When they set out to reimagine the Senior Center facility more than 10 years ago, the architects at local firm Bushman Dreyfus knew they could be part of something special.
The Center had grown into a nationally acclaimed senior community organization under the leadership of executive director Peter Thompson. First accredited in 2002, it went on to win the 2008 Commonwealth Council on Aging Best Practices Award and the national 2009 NuStep Pinnacle of Excellence Award.
But space limitations began to take their toll. So Thompson and his team of architects launched a feasibility study in 2009 to explore a new facility and put the Center at Belvedere—as it would be known in its new location—back on top.
“Our vision was continuing our focus on holistic wellness and healthy aging programs,” Thompson says. “What we know is, by segregating people by age…it is not healthy for the individual or community. We need places for people to come together and create the magic of community.”
Construction on the new center, situated between Pen Park and U.S. 29, began in late 2018 and was completed in early 2020. The result is an open-concept space in the demographically diverse Belvedere neighborhood anchored by a Greenberry’s coffee shop and medical clinic, and gleaming with modern materials and glass for maximum natural lighting.
Thompson says the goal was to create a space welcoming to folks of all ages. “It’s more like a hotel lobby in the atrium,” he says. Still, Thompson recognizes some seniors don’t want to interact with others at all times, so the space is dotted with art studios and exercise rooms to create separation.
“All the program areas have glass to the corridors and atrium—it’s about connecting people,” Thompson says. “You are never disconnected from the rest of the building. That is a critical, huge piece.”
According to Tim Tessier, who along with Jeff Dreyfus, Kevin Cwalina, and Dhara Goradia led the project from an architectural perspective, at least two goals drove most design decisions. First was wayfinding. The Center at Belvedere is laid out along two main wings running off the lobby. The idea is to make it easy for seniors to enter the building, find their way to classrooms and other amenities, and return to the entrance.
Second was a blending of indoor and outdoor spaces—what Thompson describes as a campus-like effect.
“It started with this idea of a big, gracious, open space across two stories,” Tessier says. “It also opens to a pond on the back of the building…and encourages people to flow to the outdoors and enjoy those spaces.”

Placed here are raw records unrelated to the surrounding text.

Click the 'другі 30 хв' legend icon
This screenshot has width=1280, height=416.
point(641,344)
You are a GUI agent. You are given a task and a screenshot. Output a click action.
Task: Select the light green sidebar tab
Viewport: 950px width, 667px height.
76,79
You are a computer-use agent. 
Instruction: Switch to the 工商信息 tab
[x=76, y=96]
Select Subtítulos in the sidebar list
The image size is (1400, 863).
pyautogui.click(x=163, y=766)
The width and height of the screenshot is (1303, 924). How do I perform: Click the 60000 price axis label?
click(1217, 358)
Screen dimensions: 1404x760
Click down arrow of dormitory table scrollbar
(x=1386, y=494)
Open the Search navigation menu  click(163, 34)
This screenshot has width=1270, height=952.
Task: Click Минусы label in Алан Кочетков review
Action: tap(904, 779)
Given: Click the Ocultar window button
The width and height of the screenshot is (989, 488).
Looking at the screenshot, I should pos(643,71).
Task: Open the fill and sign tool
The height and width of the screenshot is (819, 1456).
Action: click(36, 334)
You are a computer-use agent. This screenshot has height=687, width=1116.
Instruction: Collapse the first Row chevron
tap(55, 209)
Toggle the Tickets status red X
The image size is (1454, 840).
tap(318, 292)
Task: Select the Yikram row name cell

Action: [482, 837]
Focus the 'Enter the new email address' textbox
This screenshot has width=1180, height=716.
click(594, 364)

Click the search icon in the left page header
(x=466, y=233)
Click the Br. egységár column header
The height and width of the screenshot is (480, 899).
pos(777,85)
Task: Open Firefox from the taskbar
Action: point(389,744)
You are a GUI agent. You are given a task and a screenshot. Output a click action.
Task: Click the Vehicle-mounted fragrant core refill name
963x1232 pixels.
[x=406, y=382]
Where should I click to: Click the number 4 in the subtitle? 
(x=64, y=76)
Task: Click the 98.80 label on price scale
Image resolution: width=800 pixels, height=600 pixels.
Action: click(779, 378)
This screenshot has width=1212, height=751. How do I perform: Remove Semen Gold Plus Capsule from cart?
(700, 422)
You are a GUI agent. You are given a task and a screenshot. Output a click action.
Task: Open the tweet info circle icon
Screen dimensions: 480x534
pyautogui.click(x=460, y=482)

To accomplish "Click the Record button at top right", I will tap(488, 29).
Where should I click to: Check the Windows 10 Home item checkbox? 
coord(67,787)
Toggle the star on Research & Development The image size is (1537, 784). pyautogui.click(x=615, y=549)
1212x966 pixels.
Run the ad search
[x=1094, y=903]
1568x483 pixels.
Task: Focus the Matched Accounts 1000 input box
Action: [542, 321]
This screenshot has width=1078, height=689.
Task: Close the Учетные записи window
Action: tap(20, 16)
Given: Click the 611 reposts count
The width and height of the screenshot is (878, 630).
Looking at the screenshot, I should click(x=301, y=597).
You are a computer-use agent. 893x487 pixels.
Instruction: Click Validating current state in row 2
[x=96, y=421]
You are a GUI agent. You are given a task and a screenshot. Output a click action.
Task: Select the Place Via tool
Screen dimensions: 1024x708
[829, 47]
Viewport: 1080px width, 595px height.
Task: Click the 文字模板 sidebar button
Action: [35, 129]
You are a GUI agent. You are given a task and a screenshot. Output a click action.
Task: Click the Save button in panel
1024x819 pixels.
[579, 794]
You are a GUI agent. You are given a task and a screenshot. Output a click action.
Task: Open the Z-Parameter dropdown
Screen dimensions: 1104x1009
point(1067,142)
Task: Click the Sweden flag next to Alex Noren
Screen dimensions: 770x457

Bushman Dreyfus leaned on Lifespan Design Studio of Ohio to assist on quality of life design elements, and selected a modern senior center in Utah as its inspiration for the new Center at Belvedere.
“The building they were in before was not a modern building,” Tessier says. “They were willing to try something new. It was not this idea of grandma sitting in a parlor, or whatever antiquated views people might have.”